I got the proxy list with proxybroker.
sudo pip install proxybroker
proxybroker grab --countries US --limit 100 --outfile proxies.txt
To change from the format <Proxy US 0.00s [] 104.131.6.78:80>
into 104.131.6.78:80
with grep.
grep -oP \([0-9]+.\){3}[0-9]+:[0-9]+ proxies.txt > proxy.csv
All the proxy in proxy.csv in the following format.
cat proxy.csv
104.131.6.78:80
104.197.16.8:3128
104.131.94.221:8080
63.110.242.67:3128
I wrote my scrawler according to the webpage.
Multiple Proxies
Here is my frame structure--test.py.
import scrapy,urllib.request
import os,csv
class TestSpider(scrapy.Spider):
name = "quotes"
allowed_domains = ["xxxx.com"]
def __init__(self, *args, **kw):
self.timeout = 10
csvfile = open('proxy.csv')
reader = csv.reader(csvfile)
ippool = [row[0] for row in reader]
self.proxy_pool = ippool
def start_requests(self):
yield scrapy.Request(url , callback=self.parse)
def get_request(self, url):
req = Request(url=url)
if self.proxy_pool:
req.meta['proxy'] = random.choice(self.proxy_pool)
return req
def parse(self, response):
do something
The error info occurs when to run the spider with scrapy runspider test.py
Connection was refused by other side: 111: Connection refused.
With the same proxy got from proxybroker
,i use my own way to download the url set instead of scrapy.
To make it simple,all broken proxy ip remain instead of being removed.
The codes snippet following is to test whether proxy ip can be used instead of downloading url set perfectly.

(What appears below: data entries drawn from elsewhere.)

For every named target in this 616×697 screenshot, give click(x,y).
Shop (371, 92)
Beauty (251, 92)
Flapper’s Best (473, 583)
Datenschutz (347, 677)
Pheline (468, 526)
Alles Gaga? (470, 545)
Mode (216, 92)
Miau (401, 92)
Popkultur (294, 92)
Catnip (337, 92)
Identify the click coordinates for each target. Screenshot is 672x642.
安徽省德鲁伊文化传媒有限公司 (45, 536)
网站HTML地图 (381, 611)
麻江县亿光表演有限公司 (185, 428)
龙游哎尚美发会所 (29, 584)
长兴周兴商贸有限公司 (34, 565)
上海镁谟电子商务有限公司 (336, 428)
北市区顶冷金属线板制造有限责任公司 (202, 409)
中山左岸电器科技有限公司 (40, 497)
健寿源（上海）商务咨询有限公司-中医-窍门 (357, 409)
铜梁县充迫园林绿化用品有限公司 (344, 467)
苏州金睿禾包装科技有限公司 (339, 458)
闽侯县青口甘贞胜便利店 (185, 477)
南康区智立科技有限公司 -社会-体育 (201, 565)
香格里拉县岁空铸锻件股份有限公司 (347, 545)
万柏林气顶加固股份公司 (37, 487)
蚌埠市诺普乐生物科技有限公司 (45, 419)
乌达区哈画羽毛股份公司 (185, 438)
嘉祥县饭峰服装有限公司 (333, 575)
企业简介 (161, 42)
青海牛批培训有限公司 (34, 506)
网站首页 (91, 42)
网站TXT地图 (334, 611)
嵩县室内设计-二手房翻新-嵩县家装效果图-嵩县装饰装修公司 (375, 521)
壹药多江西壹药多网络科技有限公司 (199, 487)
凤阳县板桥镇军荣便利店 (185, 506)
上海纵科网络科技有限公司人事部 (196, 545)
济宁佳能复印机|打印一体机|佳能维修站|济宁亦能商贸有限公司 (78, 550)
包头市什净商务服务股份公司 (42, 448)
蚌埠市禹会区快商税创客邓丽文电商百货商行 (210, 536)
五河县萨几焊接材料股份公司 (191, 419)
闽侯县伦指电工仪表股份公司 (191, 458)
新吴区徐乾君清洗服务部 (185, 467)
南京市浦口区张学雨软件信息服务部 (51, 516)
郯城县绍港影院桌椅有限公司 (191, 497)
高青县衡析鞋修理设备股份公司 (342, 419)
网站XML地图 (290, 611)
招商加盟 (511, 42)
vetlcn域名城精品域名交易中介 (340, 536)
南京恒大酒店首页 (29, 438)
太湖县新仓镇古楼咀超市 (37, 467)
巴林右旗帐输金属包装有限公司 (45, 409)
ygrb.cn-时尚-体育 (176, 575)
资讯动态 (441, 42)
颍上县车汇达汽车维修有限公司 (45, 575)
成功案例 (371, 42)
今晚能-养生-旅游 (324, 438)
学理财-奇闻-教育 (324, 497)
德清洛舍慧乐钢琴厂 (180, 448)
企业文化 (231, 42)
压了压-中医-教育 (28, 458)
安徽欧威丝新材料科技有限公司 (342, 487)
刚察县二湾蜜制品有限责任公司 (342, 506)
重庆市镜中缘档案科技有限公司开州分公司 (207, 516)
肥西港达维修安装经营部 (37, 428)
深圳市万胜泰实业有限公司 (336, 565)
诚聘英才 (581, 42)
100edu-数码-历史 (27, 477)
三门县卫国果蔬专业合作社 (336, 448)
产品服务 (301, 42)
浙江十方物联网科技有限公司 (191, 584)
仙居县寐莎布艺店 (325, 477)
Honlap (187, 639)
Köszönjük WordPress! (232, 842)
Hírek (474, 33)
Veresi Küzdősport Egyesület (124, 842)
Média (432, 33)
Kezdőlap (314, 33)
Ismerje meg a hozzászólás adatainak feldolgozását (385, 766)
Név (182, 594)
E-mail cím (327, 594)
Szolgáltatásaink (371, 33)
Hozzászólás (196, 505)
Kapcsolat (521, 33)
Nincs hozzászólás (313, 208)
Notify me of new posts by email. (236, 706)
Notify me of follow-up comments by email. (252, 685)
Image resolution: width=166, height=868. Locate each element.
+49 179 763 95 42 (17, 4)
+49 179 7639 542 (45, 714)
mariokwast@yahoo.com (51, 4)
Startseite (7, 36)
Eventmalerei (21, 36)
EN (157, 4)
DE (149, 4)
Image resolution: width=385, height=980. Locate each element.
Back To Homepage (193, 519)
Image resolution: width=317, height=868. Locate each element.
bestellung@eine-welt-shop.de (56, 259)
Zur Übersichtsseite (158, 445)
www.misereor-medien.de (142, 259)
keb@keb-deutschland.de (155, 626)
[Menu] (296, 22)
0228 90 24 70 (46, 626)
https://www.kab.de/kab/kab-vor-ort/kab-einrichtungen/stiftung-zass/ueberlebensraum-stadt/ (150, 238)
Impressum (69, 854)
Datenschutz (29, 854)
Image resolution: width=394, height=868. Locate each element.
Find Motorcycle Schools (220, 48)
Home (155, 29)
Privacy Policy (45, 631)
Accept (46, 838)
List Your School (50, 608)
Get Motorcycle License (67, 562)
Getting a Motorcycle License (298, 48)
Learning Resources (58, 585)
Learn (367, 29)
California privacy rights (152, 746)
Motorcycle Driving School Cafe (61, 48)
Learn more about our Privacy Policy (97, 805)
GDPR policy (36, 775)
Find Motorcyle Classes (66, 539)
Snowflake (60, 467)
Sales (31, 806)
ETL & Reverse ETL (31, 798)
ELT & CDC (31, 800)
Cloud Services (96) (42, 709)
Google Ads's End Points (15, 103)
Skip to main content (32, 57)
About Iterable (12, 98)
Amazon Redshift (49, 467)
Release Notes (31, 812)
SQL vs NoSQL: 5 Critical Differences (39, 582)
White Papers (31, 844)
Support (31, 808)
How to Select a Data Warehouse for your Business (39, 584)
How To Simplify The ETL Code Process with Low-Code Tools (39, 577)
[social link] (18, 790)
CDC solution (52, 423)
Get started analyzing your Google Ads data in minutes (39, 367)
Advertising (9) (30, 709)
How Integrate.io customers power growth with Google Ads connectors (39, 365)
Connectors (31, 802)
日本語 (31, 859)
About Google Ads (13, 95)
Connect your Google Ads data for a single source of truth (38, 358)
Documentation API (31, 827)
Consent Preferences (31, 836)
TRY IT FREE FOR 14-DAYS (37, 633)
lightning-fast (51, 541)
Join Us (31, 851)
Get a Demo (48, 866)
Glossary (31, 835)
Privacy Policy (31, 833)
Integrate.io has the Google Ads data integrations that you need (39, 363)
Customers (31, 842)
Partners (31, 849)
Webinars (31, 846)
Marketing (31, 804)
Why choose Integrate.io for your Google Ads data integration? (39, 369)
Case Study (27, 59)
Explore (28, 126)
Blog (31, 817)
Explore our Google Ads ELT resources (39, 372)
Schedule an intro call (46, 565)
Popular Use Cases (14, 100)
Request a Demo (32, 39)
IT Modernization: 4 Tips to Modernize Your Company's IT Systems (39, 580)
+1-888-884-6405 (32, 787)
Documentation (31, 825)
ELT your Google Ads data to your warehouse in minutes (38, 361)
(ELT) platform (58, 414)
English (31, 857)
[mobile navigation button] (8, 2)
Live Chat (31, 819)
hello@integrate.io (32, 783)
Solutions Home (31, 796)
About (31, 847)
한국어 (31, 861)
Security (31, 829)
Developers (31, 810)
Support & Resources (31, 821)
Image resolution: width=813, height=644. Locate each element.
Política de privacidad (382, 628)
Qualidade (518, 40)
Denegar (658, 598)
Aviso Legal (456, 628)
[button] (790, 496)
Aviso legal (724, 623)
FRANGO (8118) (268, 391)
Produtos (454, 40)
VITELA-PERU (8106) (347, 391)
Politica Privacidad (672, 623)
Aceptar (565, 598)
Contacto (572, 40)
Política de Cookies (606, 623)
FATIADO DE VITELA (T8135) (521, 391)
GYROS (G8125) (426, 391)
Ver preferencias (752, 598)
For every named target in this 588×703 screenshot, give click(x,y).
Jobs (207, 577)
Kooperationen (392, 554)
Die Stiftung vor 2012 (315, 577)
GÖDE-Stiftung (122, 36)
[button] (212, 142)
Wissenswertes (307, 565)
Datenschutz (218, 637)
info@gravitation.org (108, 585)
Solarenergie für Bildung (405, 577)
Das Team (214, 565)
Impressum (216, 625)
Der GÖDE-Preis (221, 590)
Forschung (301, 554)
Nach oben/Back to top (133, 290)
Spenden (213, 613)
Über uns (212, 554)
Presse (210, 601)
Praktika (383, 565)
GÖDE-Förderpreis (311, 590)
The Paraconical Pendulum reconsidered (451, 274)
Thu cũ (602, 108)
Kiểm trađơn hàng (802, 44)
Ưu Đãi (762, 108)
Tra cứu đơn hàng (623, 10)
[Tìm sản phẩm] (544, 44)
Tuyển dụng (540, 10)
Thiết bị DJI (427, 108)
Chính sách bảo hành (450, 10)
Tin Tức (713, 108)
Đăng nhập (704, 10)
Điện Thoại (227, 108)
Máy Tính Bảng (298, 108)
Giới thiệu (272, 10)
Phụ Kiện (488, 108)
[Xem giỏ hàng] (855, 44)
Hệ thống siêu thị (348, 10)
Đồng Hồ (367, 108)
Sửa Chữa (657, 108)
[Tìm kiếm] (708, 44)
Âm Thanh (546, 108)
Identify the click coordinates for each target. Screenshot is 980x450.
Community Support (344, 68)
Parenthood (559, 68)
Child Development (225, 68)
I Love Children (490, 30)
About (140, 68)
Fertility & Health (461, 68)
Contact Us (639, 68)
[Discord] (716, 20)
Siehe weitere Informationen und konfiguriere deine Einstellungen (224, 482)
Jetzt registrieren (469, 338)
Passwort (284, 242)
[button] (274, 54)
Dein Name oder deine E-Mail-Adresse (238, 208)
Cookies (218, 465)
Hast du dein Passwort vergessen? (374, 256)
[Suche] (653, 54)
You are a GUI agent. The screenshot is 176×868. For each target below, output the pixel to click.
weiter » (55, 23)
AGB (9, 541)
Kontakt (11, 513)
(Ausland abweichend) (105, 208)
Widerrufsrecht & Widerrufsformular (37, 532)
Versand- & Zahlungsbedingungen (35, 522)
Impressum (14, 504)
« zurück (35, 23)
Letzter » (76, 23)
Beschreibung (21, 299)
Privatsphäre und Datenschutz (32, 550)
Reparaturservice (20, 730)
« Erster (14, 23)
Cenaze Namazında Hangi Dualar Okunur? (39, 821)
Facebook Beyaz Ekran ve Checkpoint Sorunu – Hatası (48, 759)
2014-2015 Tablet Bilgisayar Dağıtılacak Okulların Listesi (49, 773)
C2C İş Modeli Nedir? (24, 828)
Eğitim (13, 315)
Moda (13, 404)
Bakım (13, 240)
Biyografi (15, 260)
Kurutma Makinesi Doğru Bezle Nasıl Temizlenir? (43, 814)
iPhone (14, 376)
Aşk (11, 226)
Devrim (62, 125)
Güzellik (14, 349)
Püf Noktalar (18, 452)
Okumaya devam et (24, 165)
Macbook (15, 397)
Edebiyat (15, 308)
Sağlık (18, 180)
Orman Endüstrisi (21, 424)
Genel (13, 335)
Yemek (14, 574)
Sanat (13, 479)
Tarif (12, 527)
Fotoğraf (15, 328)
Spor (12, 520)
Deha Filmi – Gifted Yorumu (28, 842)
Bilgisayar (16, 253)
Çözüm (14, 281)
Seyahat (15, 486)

The program structure are as following.
import time
import csv,os,urllib.request
data_dir = "/tmp/"
urls = set #omit how to get it.
csvfile = open(data_dir + 'proxy.csv')
reader = csv.reader(csvfile)
ippool = [row[0] for row in reader]
ip_len = len(ippool)
ipth = 0
for ith,item in enumerate(urls):
time.sleep(2)
flag = 1
if ipth >= ip_len : ipth =0
while(ipth <ip_len and flag == 1):
try :
handler = urllib.request.ProxyHandler({'http':ippool[ipth]})
opener = urllib.request.build_opener(handler)
urllib.request.install_opener(opener)
response = urllib.request.urlopen(urls[ith]).read().decode("utf8")
fh = open(data_dir + str(ith),"w")
fh.write(response)
fh.close()
ipth = ipth + 1
flag = 0
print(urls[ith] + "downloaded")
except :
print("can not downloaded" + urls[ith])
Many urls can be downloaded with proxy grabbed by proxybroker
.
It is clear that :
- many proxy ip grabbed by
proxybroker
can be used,many of them are free and stable. - some bug in my scrapy codes.
How to fix bugs in my scrapy?